Job: Repeat the records word for word, from the line containing "You are a GUI" through the line containing "pos(464,300)", including both of those lines.

*** Extracted material ***

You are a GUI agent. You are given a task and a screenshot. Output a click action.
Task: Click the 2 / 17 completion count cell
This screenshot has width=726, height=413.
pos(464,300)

***
*** Extracted material ***

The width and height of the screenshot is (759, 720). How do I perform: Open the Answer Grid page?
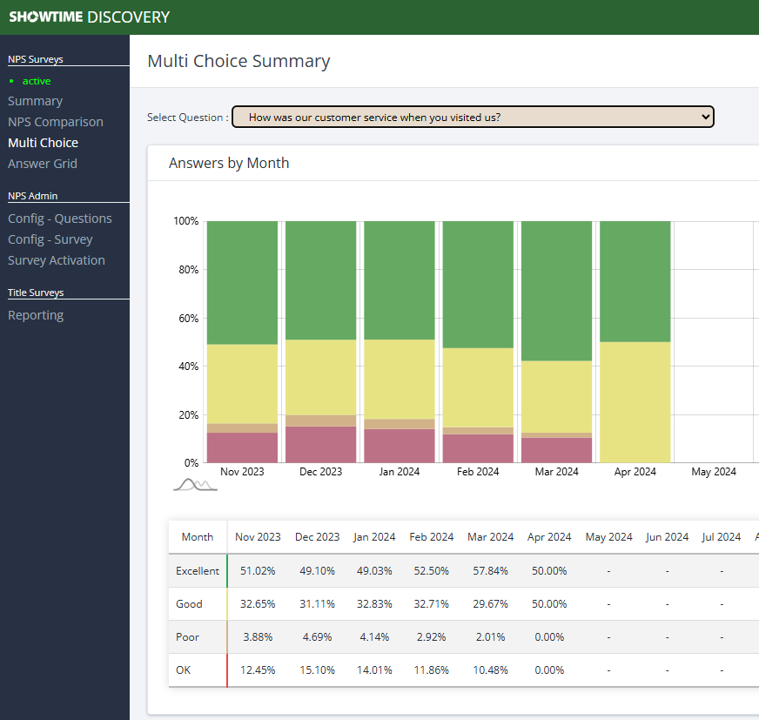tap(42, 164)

***

Exercise result:
You are a GUI agent. You are given a task and a screenshot. Output a click action.
Task: Click the 2 / 17 completion count cell
This screenshot has width=726, height=413.
pos(464,300)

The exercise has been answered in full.